Security is really important and failing to understand it can ruin people's lives. I've personally seen it happen.

It worries me that saying something as simple and unassailable as "understand the security implications of your code" got downvoted on a "hacker" site so many times.


I think it's because you wrote:

"Understanding security is more than just "yes or no". You must understand the concepts. If you don't, stop professionally writing software, because you're doing something irresponsible that will do real harm to real people."

Which is a very direct and negative comment. Not all software significantly touches on security. People write one off programs for generating musical compositions, one off pieces of data analysis. Proof of concepts that aren't designed to ship and any number of non-internet connected programs where the security considerations are less significant.

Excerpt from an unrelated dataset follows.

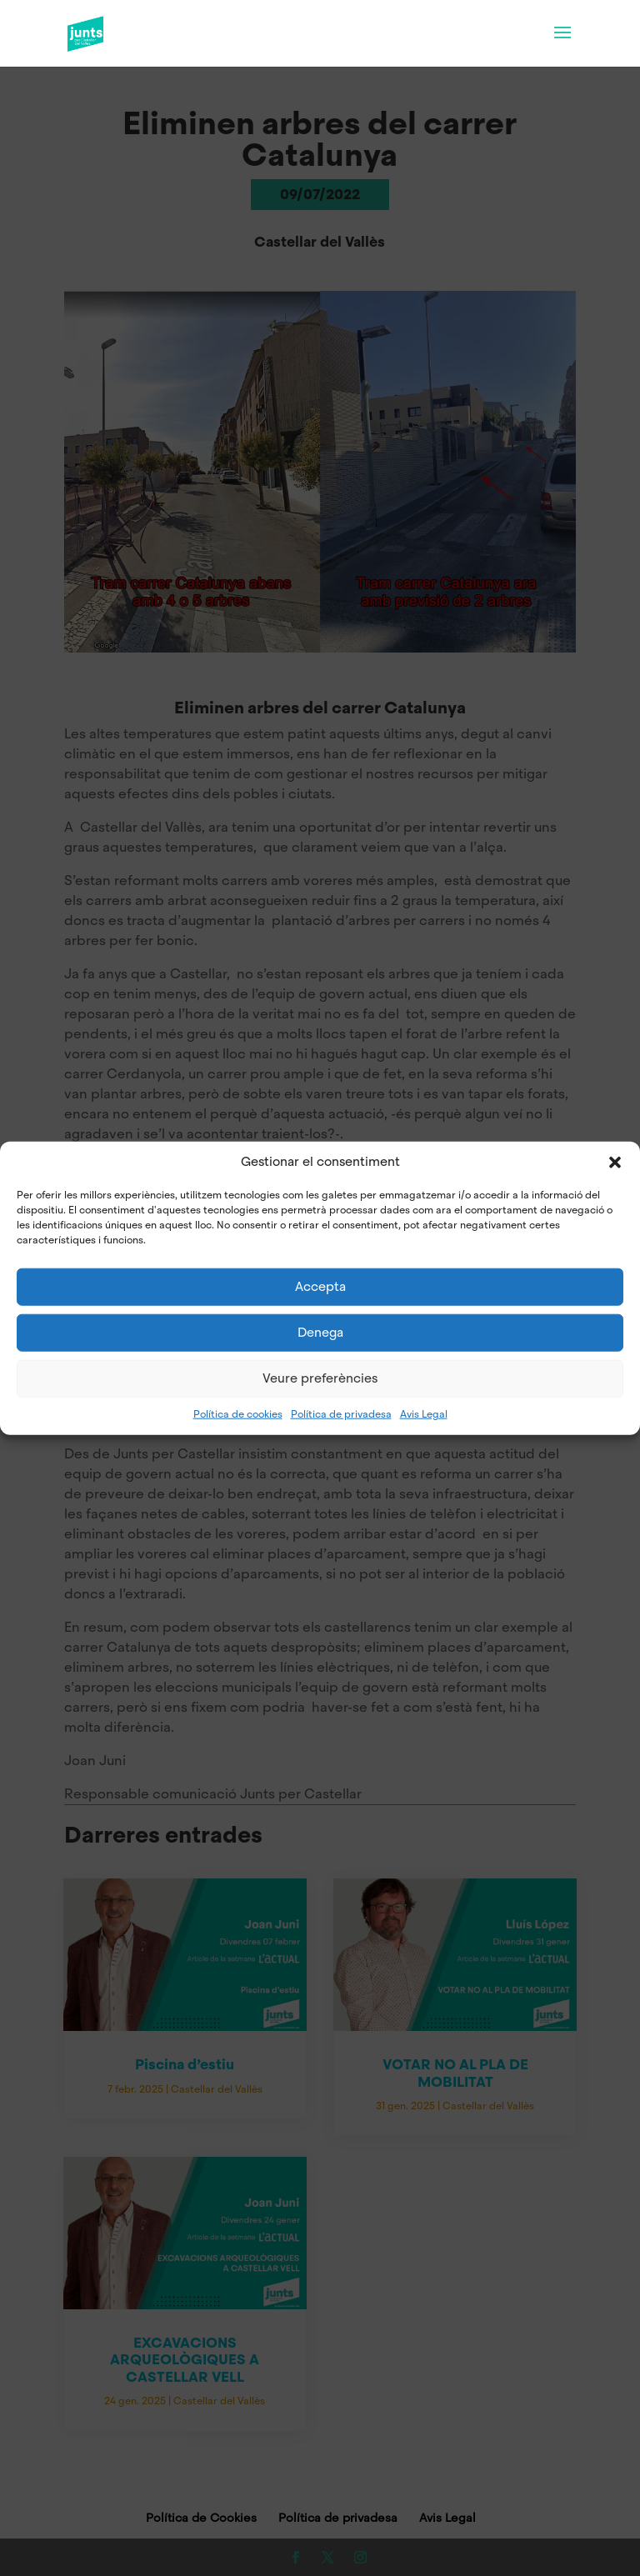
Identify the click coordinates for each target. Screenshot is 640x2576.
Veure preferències (320, 1378)
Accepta (320, 1286)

If you didn't mean those applications, then your comment amounts to "people writing security sensitive software should be mindful of security". Which is so redundant as to be meaningless.

Telling people "you have no right to be programming" on a hacker forum is unlikely to make you many friends.


Yes, I was being direct and negative. I was responding to someone who wanted to be a developer and not have to understand security. That kind of attitude/culture is what makes so many thousands of widely-used applications vulnerable. Security shouldn't be an afterthought. People trust us to write secure software, and few of us do.

The key word in my comment was "professionally". I'm not telling someone experimenting for fun to learn detailed security implications. I'm talking to someone who is charging someone (clients or employers) for their work.

And what I said is, sadly, not so redundant as to be meaningless because I was responding to someone who said "I don't want to be mindful of security, just tell me if [XYZ] works." So obviously it DID need to be said!


You are probably right. I would be pleased to be directed to some good sources about cryptography.